TO THE SECURITIES AND EXCHANGE COMMISSION:

	By order dated December 15, 1999 (HCAR No. 27112) (the "Order") in the
above captioned proceedings, the Securities and Exchange Commission
("Commission") permitted the Application-Declaration of Dominion Resources,
Inc. ("Dominion"), an exempt holding company, and Consolidated Natural Gas
Company ("Old CNG"), a registered holding company, to become effective.

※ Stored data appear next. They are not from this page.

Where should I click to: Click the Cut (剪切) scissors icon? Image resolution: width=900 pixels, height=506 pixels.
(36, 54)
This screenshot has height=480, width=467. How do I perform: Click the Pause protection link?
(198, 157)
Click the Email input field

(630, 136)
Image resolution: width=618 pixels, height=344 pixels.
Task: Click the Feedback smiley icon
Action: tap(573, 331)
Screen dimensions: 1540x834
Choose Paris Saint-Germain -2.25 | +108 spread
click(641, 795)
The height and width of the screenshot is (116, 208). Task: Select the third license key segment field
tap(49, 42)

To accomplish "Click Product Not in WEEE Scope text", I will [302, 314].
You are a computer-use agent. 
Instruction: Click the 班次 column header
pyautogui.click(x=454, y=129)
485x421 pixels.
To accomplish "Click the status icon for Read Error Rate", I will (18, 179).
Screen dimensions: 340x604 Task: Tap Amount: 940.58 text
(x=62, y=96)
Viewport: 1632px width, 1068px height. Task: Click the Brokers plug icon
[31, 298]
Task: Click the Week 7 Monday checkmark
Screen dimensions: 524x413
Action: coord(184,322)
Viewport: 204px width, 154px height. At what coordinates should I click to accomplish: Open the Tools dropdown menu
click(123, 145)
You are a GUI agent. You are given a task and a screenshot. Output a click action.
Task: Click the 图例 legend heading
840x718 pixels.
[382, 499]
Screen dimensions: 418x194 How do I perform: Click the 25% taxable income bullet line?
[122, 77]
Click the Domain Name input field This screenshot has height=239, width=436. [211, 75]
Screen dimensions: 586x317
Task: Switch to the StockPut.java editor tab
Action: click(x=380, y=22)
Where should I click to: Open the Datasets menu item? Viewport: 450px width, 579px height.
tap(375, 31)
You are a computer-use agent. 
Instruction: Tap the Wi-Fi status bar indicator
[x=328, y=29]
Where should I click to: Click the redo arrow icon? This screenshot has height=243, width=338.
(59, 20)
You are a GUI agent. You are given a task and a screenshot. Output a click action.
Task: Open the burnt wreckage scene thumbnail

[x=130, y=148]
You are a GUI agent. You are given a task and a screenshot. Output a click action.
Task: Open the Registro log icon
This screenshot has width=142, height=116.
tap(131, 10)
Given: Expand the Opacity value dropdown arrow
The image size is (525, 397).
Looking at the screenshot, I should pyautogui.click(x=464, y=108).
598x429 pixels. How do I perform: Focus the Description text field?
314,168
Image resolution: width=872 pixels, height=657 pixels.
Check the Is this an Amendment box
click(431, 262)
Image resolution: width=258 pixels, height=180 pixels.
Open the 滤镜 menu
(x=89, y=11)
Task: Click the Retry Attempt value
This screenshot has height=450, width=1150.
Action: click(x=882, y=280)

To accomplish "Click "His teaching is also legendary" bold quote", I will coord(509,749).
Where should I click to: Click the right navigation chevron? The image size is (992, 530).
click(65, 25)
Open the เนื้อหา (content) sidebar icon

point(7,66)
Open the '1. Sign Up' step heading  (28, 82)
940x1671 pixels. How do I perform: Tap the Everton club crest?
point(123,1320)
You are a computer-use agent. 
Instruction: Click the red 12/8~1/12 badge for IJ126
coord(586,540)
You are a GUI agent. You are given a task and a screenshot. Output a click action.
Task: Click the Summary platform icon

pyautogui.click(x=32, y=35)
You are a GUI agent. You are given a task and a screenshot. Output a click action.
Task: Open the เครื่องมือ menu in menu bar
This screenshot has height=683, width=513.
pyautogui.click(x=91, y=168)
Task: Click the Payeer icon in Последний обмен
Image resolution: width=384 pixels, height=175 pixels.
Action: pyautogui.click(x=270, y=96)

Concurrently, by order dated December 15, 1999 (HCAR No. 27113), the
Commission authorized the merger (the "Merger") of Old CNG into a wholly-
owned subsidiary of Dominion, which subsidiary as the survivor of the
merger changed its name to Consolidated Natural Gas Company ("CNG").  The
Merger was consummated on January 28, 2000.  The Order authorized post-
Merger financings for Dominion and CNG, and requires the filing by Dominion
of certain certificates of notification pursuant to Rule 24.  This
certificate provides financial information for the third quarter of 2000
with respect to Dominion and its wholly-owned subsidiaries, including
Dominion Energy, Inc. ("DEI"), Dominion Capital, Inc. ("DCI"), and Virginia
Electric and Power Company ("Virginia Power"), and subsidiaries of DEI, DCI
and Virginia Power.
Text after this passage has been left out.